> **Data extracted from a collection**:
=== Section Start ===

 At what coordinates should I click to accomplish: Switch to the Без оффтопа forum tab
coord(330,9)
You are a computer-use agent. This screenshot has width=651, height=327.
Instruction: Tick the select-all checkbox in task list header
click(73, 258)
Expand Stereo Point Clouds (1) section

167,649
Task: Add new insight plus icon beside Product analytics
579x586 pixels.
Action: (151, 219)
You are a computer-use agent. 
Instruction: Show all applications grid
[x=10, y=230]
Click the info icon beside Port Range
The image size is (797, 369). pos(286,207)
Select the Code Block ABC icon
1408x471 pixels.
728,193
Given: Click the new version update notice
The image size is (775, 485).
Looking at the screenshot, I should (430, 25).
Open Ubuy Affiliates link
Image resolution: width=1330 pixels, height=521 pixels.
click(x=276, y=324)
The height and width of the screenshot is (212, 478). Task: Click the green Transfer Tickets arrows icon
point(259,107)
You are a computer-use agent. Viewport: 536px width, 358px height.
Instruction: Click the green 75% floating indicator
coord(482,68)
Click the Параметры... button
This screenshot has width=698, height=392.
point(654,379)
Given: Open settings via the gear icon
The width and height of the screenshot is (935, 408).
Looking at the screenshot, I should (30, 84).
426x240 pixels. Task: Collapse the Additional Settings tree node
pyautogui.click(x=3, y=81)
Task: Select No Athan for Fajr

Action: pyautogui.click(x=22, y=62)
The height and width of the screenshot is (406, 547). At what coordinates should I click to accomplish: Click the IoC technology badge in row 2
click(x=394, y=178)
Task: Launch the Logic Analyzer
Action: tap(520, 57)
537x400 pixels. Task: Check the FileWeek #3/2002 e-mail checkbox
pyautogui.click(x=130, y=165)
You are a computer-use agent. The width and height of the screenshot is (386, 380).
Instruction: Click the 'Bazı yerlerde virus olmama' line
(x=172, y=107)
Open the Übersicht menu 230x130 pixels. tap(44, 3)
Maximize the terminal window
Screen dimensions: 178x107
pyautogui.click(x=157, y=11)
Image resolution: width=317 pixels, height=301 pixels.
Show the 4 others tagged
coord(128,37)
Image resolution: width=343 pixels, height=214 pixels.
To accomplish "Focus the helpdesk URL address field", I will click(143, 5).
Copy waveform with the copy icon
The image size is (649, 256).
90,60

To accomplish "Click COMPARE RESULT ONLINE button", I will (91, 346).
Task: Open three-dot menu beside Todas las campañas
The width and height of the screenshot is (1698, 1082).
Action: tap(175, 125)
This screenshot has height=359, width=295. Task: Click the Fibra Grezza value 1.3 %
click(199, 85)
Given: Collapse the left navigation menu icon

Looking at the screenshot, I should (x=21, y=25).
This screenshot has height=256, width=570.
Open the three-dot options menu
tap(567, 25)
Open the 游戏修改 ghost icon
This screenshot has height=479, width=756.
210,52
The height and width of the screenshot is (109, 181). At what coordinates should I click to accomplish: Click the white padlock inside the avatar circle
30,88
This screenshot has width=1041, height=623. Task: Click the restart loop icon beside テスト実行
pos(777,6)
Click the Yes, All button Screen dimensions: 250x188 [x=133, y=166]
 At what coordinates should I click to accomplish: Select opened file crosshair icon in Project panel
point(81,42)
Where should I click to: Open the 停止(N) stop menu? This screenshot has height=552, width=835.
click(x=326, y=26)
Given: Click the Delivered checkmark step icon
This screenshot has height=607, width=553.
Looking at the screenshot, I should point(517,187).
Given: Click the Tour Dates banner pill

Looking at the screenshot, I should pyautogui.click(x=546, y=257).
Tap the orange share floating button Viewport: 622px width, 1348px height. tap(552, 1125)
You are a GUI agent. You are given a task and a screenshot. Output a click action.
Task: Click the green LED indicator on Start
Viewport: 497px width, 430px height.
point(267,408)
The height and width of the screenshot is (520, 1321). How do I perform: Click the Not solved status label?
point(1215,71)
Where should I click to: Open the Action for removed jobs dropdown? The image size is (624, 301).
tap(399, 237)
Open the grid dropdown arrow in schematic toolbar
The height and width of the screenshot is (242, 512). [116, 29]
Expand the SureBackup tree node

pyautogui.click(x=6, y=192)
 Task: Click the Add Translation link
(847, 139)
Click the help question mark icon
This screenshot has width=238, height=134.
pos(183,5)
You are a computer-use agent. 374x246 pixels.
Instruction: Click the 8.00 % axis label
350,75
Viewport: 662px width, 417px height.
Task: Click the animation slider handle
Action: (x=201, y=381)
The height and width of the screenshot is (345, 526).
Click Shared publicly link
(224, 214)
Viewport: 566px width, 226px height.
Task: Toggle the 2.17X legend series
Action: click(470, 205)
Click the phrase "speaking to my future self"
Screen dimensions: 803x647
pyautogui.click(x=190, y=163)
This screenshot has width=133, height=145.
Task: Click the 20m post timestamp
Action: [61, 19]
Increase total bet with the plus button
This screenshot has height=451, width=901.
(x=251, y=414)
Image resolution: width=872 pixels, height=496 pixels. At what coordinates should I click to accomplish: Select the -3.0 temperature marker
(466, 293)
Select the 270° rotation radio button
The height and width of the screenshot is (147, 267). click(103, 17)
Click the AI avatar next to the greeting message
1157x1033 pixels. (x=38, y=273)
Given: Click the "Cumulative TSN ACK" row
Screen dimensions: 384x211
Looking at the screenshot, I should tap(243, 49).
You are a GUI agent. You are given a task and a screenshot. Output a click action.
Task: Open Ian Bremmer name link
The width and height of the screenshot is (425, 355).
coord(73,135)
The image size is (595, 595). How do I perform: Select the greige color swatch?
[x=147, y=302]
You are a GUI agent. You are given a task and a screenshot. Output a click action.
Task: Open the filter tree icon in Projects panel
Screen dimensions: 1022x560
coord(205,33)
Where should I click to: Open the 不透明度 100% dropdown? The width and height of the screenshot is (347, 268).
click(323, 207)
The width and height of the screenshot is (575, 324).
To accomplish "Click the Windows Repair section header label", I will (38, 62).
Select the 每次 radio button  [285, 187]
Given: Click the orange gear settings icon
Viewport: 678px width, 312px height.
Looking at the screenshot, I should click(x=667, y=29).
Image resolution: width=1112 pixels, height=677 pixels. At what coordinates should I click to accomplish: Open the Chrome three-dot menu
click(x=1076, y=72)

=== Section End ===

> **EXERCISE DETAILS**:
All entries are to be returned word for word.

> **EXERCISE RESPONSE**:
 At what coordinates should I click to accomplish: Switch to the Без оффтопа forum tab
coord(330,9)
You are a computer-use agent. This screenshot has width=651, height=327.
Instruction: Tick the select-all checkbox in task list header
click(73, 258)
Expand Stereo Point Clouds (1) section

167,649
Task: Add new insight plus icon beside Product analytics
579x586 pixels.
Action: (151, 219)
You are a computer-use agent. 
Instruction: Show all applications grid
[x=10, y=230]
Click the info icon beside Port Range
The image size is (797, 369). pos(286,207)
Select the Code Block ABC icon
1408x471 pixels.
728,193
Given: Click the new version update notice
The image size is (775, 485).
Looking at the screenshot, I should (430, 25).
Open Ubuy Affiliates link
Image resolution: width=1330 pixels, height=521 pixels.
click(x=276, y=324)
The height and width of the screenshot is (212, 478). Task: Click the green Transfer Tickets arrows icon
point(259,107)
You are a computer-use agent. Viewport: 536px width, 358px height.
Instruction: Click the green 75% floating indicator
coord(482,68)
Click the Параметры... button
This screenshot has width=698, height=392.
point(654,379)
Given: Open settings via the gear icon
The width and height of the screenshot is (935, 408).
Looking at the screenshot, I should (30, 84).
426x240 pixels. Task: Collapse the Additional Settings tree node
pyautogui.click(x=3, y=81)
Task: Select No Athan for Fajr

Action: pyautogui.click(x=22, y=62)
The height and width of the screenshot is (406, 547). At what coordinates should I click to accomplish: Click the IoC technology badge in row 2
click(x=394, y=178)
Task: Launch the Logic Analyzer
Action: tap(520, 57)
537x400 pixels. Task: Check the FileWeek #3/2002 e-mail checkbox
pyautogui.click(x=130, y=165)
You are a computer-use agent. The width and height of the screenshot is (386, 380).
Instruction: Click the 'Bazı yerlerde virus olmama' line
(x=172, y=107)
Open the Übersicht menu 230x130 pixels. tap(44, 3)
Maximize the terminal window
Screen dimensions: 178x107
pyautogui.click(x=157, y=11)
Image resolution: width=317 pixels, height=301 pixels.
Show the 4 others tagged
coord(128,37)
Image resolution: width=343 pixels, height=214 pixels.
To accomplish "Focus the helpdesk URL address field", I will click(143, 5).
Copy waveform with the copy icon
The image size is (649, 256).
90,60

To accomplish "Click COMPARE RESULT ONLINE button", I will (91, 346).
Task: Open three-dot menu beside Todas las campañas
The width and height of the screenshot is (1698, 1082).
Action: tap(175, 125)
This screenshot has height=359, width=295. Task: Click the Fibra Grezza value 1.3 %
click(199, 85)
Given: Collapse the left navigation menu icon

Looking at the screenshot, I should (x=21, y=25).
This screenshot has height=256, width=570.
Open the three-dot options menu
tap(567, 25)
Open the 游戏修改 ghost icon
This screenshot has height=479, width=756.
210,52
The height and width of the screenshot is (109, 181). At what coordinates should I click to accomplish: Click the white padlock inside the avatar circle
30,88
This screenshot has width=1041, height=623. Task: Click the restart loop icon beside テスト実行
pos(777,6)
Click the Yes, All button Screen dimensions: 250x188 [x=133, y=166]
 At what coordinates should I click to accomplish: Select opened file crosshair icon in Project panel
point(81,42)
Where should I click to: Open the 停止(N) stop menu? This screenshot has height=552, width=835.
click(x=326, y=26)
Given: Click the Delivered checkmark step icon
This screenshot has height=607, width=553.
Looking at the screenshot, I should point(517,187).
Given: Click the Tour Dates banner pill

Looking at the screenshot, I should pyautogui.click(x=546, y=257).
Tap the orange share floating button Viewport: 622px width, 1348px height. tap(552, 1125)
You are a GUI agent. You are given a task and a screenshot. Output a click action.
Task: Click the green LED indicator on Start
Viewport: 497px width, 430px height.
point(267,408)
The height and width of the screenshot is (520, 1321). How do I perform: Click the Not solved status label?
point(1215,71)
Where should I click to: Open the Action for removed jobs dropdown? The image size is (624, 301).
tap(399, 237)
Open the grid dropdown arrow in schematic toolbar
The height and width of the screenshot is (242, 512). [116, 29]
Expand the SureBackup tree node

pyautogui.click(x=6, y=192)
 Task: Click the Add Translation link
(847, 139)
Click the help question mark icon
This screenshot has width=238, height=134.
pos(183,5)
You are a computer-use agent. 374x246 pixels.
Instruction: Click the 8.00 % axis label
350,75
Viewport: 662px width, 417px height.
Task: Click the animation slider handle
Action: (x=201, y=381)
The height and width of the screenshot is (345, 526).
Click Shared publicly link
(224, 214)
Viewport: 566px width, 226px height.
Task: Toggle the 2.17X legend series
Action: click(470, 205)
Click the phrase "speaking to my future self"
Screen dimensions: 803x647
pyautogui.click(x=190, y=163)
This screenshot has width=133, height=145.
Task: Click the 20m post timestamp
Action: [61, 19]
Increase total bet with the plus button
This screenshot has height=451, width=901.
(x=251, y=414)
Image resolution: width=872 pixels, height=496 pixels. At what coordinates should I click to accomplish: Select the -3.0 temperature marker
(466, 293)
Select the 270° rotation radio button
The height and width of the screenshot is (147, 267). click(103, 17)
Click the AI avatar next to the greeting message
1157x1033 pixels. (x=38, y=273)
Given: Click the "Cumulative TSN ACK" row
Screen dimensions: 384x211
Looking at the screenshot, I should tap(243, 49).
You are a GUI agent. You are given a task and a screenshot. Output a click action.
Task: Open Ian Bremmer name link
The width and height of the screenshot is (425, 355).
coord(73,135)
The image size is (595, 595). How do I perform: Select the greige color swatch?
[x=147, y=302]
You are a GUI agent. You are given a task and a screenshot. Output a click action.
Task: Open the filter tree icon in Projects panel
Screen dimensions: 1022x560
coord(205,33)
Where should I click to: Open the 不透明度 100% dropdown? The width and height of the screenshot is (347, 268).
click(323, 207)
The width and height of the screenshot is (575, 324).
To accomplish "Click the Windows Repair section header label", I will (38, 62).
Select the 每次 radio button  [285, 187]
Given: Click the orange gear settings icon
Viewport: 678px width, 312px height.
Looking at the screenshot, I should click(x=667, y=29).
Image resolution: width=1112 pixels, height=677 pixels. At what coordinates should I click to accomplish: Open the Chrome three-dot menu
click(x=1076, y=72)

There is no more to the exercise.